News out of Paris in April 1919 that the United States and Japan had reached an agreement on the Shandong problem caused the world to withdraw its expectations toward Wilson. And on April 14, 1919, the U. S. state department gave the American ambassador to Japan the following guideline on how to deal with the issue of Korea. "The Consulate should be extremely careful not to encourage any belief that the United States will assist the Korean nationalists in carrying out their plans and it should not do anything which may cause Japanese authorities to suspect the American Government sympathizes with the Korean nationalist movement."
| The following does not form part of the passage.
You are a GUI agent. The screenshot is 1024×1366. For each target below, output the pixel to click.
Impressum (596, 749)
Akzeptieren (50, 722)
Kim Gyu-sik:Nevertheless, as representative of the association Sinhan cheongnyeondan and foreign affairs minister for the Korean Provisional Government, Kim Gyu-sik refused to give up hope for Korea's independence. He left Paris to arrive in the United States on August 21, 1919 with plans to stay there for two months to publicize the legitimacy behind liberating Korea from Japanese rule and reestablishing Korea as an independent country. Furthermore, he intended to testify on the veracity of accounts American missionaries included in their reports about the atrocities Japan committed during the March First Movement. Kim Gyu-sik was able to forge such plans because he had previously spent six years studying in the United States at Roanoke College from receiving a government scholarship in 1897 thanks to his father Kim Yong-won. Kim Yong-won had once traveled to Primorye, Russia as King Gojong's emissary in early February 1885. However, after a coup d'etat in 1884, King Gojong's approach toward Russia came to clash with Li Hongzhang's policy aimed at turning Korea into a tributary state. And for having traveled to Russia, Kim Yong-won ended up being wrongfully sent into exile for three years between 1885 and 1888. Sending his son Kim Gyu-sik to study in the United States had therefore been an indemnification of sorts for what Kim Yong-won had suffered. While abroad, Kim Gyu-sik was able to study with and befriend Yi Gang, also known as Prince Uichin, as well as Yi Gi-jong, the eldest son of the patriot Yi Beom-jin. Such friends later proved to be great assets to Kim Gyu-sik in carrying out anti-Japanese campaigns abroad for Korea's independence.

In its August 23, 1919 edition, the New York Times reported news of Kim Gyu-sik's arrival in the United States along with an introduction about Japan's policy toward mainland China, which had been noted in the petition for independence Korea had submitted at the Paris Peace Conference. "Japan's continental policy aims, first, at the seizure of the hegemony of Asia through the domination and control of the man power and natural resources of Chinapossible only by the Japanese possession of the continental point d'appui of Koreaand, next, at the mastery of the Pacific Ocean as the sole means of forcing an entrance for Japanese emigrants into the rich lands of the Australias and the Pacific seaboard of the United States."


Nevertheless, it still took quite some time for the United States government to heed Kim Gyu-sik's insightful argument that Korea's independence was relevant to the United States' security because the Korean peninsula is likely to be the starting point where tragedy in the Pacific will occur for the United States.